- Task description:
A bare number is the expected answer: the count of lines in the records that contain the word "files".

- Data for review:

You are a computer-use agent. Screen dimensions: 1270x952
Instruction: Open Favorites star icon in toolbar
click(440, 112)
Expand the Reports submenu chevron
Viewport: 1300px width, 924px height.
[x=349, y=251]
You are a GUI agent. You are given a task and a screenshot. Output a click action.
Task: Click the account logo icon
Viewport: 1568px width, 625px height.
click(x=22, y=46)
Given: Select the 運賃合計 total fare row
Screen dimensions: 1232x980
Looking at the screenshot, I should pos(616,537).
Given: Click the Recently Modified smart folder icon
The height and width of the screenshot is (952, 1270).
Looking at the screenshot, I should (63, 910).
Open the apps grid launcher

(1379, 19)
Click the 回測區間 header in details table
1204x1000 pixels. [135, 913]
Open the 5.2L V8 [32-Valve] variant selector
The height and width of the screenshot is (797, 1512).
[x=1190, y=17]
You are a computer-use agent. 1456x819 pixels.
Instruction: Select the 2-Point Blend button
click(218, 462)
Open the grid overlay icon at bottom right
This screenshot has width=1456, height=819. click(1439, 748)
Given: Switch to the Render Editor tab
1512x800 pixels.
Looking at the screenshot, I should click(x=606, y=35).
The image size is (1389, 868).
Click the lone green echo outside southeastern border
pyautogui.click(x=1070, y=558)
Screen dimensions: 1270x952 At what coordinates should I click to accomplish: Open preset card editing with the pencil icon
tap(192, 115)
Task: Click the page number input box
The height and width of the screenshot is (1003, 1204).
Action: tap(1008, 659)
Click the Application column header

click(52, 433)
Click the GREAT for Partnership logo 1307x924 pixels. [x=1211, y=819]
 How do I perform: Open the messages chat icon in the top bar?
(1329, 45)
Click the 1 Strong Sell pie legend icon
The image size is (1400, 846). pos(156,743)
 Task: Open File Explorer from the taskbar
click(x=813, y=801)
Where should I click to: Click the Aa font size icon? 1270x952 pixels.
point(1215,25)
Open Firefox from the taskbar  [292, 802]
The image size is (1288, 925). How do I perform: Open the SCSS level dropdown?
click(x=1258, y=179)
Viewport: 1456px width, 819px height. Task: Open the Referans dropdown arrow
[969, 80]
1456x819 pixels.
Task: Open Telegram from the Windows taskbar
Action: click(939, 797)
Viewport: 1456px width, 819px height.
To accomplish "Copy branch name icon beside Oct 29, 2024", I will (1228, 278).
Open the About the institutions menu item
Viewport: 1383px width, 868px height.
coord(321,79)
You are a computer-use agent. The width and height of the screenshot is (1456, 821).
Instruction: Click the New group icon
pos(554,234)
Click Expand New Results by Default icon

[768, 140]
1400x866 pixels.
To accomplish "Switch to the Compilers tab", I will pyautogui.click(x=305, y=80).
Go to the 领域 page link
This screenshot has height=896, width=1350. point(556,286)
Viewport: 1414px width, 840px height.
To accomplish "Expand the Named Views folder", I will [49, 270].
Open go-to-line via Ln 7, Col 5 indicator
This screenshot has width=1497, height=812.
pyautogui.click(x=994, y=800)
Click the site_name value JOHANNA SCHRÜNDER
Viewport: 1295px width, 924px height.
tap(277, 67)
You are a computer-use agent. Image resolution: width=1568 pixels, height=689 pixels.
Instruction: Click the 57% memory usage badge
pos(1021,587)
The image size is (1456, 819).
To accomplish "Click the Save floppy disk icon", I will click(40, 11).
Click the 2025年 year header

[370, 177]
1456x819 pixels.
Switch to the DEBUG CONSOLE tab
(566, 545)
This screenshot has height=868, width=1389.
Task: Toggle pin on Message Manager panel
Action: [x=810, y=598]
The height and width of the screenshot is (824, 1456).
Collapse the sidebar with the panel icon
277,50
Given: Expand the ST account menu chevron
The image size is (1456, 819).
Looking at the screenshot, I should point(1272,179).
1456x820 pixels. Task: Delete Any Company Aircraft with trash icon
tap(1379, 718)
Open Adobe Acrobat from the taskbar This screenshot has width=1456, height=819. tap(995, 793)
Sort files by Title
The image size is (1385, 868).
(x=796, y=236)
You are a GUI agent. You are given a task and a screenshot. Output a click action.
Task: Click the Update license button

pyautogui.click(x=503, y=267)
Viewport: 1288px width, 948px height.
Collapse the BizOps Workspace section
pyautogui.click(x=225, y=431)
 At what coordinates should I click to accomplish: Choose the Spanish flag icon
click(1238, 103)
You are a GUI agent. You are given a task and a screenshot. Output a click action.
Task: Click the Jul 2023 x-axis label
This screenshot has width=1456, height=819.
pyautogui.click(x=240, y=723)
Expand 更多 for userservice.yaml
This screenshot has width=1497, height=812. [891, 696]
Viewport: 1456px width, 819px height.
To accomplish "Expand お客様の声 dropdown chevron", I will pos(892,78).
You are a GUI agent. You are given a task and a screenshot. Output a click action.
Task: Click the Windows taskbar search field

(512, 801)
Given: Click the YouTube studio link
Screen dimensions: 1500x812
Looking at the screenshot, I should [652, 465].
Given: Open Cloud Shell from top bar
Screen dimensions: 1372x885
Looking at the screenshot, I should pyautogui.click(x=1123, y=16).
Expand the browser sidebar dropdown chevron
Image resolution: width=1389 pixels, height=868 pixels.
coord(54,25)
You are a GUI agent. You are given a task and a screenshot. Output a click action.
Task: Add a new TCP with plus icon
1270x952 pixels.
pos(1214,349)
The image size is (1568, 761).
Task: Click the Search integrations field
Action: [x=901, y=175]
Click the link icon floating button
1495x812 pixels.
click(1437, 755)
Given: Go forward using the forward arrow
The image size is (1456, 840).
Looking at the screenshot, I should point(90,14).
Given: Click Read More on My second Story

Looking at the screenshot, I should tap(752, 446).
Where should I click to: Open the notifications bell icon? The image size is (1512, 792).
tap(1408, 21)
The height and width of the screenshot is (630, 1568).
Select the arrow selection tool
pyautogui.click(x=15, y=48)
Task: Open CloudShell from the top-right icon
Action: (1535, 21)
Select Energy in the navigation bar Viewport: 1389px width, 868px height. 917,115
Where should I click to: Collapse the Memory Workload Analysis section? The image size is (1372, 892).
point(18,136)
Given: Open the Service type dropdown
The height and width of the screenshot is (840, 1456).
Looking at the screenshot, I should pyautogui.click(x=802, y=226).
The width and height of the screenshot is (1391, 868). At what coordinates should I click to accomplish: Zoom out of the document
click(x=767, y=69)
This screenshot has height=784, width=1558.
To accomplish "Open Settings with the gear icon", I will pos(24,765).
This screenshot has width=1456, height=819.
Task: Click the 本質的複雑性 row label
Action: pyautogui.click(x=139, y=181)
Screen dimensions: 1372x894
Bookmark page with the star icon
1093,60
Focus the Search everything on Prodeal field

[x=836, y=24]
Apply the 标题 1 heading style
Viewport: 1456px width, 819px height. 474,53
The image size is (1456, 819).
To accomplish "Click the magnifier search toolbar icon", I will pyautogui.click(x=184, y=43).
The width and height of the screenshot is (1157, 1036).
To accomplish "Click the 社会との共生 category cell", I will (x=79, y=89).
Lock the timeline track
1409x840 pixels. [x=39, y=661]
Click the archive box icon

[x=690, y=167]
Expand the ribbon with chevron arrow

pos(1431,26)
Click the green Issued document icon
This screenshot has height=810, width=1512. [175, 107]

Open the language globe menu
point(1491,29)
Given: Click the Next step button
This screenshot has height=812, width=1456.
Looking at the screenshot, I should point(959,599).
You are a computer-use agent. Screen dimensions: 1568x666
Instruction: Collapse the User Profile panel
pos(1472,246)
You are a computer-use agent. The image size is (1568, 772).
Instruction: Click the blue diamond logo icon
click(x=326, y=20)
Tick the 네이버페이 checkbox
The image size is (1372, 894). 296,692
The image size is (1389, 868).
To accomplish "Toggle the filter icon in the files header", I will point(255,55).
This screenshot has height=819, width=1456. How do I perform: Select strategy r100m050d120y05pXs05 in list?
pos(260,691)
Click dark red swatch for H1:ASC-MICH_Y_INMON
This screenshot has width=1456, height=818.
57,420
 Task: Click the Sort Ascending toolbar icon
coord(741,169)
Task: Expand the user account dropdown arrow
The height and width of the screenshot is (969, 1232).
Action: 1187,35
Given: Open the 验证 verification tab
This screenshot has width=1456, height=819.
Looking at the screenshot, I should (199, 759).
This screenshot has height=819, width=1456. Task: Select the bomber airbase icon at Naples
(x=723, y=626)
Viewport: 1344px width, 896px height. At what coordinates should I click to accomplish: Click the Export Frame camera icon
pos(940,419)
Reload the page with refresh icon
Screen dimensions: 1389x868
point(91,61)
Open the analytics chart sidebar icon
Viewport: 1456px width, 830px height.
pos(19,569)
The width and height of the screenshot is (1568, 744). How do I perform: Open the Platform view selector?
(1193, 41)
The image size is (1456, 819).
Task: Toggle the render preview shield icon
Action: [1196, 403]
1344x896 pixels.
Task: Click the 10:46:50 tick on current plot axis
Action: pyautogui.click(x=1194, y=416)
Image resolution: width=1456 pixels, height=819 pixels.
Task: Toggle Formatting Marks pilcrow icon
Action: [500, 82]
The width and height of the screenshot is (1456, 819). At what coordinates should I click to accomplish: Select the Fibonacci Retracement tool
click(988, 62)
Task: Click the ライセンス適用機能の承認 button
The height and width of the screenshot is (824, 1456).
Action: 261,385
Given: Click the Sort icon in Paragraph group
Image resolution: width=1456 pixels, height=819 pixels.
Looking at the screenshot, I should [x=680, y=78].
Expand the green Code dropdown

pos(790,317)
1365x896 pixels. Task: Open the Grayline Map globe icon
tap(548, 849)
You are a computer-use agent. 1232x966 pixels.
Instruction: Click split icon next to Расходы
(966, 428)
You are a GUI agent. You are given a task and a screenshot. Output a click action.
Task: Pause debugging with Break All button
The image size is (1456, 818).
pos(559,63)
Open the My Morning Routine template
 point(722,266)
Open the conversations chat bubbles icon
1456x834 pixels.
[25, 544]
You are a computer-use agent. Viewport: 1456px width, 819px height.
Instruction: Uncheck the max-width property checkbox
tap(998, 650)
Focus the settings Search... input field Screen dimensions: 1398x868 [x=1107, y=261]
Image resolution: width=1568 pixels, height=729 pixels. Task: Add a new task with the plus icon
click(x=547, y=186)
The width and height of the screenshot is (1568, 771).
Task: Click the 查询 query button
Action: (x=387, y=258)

- Solved exercise:
2